1.3.3. Recommendations
Charging jobs to an account is new for the UCI community. Like any policy, it can be two-edged. A large fraction of users should be able to run allocated jobs and never see the limits of their accounts. However, users who are accessing a very large number of free cores are likely to have some of their free jobs preempted (killed).
Get the most from your allocation:
-
Look at your past jobs and see how much CPU resource was used. Don’t request more than needed.
-
Prioritize your own work. Test and low-priority jobs can go to free. Others should be allocated.
-
Understand that free "comes with no guarantees". Your free job can be killed at anytime.
1.3.4. Quota Enforcement
When HPC3 users exceed their disk space or CPUs quota allocations the following will happen:
-
users will not be able to submit new jobs
-
running jobs will fail
Please check the available disk space and CPU hours in your Slurm account regularly. Delete or archive data as needed.
2. Quick Start
2.1. Example Scripts
We provide the numerous EXAMPLES that show in depth how to run array jobs, request GPUs, CPUs, and memory for a variety of different job types and common applications. The scripts can be downloaded from this directory.
There are a few methods to submit your jobs to Slurm: batch, interactive, and running jobs immediately. The sections below show a few common submission details.
2.2. Batch Job
A batch job is run at sometime in the future by the scheduler.
Submitting batch jobs to Slurm is accomplished through the sbatch
command
and the job description is provided by the submit script.
An example job description is shown below:
#!/bin/bash
#SBATCH --job-name=test ## Name of the job.

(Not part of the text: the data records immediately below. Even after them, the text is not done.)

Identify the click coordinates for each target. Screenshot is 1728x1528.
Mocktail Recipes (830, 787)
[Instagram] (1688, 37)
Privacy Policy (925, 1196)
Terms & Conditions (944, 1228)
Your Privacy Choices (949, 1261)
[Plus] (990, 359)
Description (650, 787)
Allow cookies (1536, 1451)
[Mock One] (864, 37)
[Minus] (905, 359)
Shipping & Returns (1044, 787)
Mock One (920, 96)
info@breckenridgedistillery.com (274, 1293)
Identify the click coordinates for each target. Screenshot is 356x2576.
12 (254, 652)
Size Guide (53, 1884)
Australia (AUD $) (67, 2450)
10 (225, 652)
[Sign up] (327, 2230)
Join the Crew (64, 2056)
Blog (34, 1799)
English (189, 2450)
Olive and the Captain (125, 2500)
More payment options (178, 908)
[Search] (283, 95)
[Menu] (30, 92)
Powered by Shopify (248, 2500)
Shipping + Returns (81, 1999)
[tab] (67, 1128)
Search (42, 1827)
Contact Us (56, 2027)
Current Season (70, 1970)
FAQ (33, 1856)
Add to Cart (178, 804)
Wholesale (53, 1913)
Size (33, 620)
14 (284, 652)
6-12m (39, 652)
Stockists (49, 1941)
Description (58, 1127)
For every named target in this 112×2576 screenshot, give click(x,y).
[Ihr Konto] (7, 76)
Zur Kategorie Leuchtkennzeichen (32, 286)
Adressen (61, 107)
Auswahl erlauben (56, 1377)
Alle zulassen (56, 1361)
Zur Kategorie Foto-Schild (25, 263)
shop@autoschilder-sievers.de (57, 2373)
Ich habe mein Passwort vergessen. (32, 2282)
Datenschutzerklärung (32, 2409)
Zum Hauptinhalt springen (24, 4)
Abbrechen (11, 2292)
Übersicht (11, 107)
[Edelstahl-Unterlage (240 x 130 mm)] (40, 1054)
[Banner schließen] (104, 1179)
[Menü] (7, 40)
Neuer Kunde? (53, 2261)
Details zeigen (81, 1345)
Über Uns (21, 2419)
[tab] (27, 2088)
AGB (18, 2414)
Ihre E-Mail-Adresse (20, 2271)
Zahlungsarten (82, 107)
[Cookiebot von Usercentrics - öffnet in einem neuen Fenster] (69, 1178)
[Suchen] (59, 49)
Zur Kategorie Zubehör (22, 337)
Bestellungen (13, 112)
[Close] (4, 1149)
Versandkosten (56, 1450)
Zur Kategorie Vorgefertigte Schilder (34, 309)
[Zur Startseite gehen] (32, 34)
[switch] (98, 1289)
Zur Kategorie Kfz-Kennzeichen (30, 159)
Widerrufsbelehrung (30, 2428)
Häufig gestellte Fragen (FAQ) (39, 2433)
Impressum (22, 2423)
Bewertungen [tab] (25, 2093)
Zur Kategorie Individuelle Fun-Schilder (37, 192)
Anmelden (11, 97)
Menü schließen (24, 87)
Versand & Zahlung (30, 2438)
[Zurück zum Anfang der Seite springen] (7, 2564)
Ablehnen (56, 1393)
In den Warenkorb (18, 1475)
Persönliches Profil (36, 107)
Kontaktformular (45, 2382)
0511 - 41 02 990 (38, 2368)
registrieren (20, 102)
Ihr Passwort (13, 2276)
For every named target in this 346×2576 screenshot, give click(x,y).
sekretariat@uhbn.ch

#SBATCH -A panteater_lab ## account to charge (1)
#SBATCH -p standard ## partition/queue name
#SBATCH --nodes=1 ## (-N) number of nodes to use
#SBATCH --ntasks=1 ## (-n) number of tasks to launch
#SBATCH --cpus-per-task=1 ## number of cores the job needs
#SBATCH --error=slurm-%J.err ## error log file
# Run command hostname and save output to the file out.txt
hostname > out.txt
To submit a job on HPC3, login and using your favorite editor create simplejob.sub file with the contents shown above.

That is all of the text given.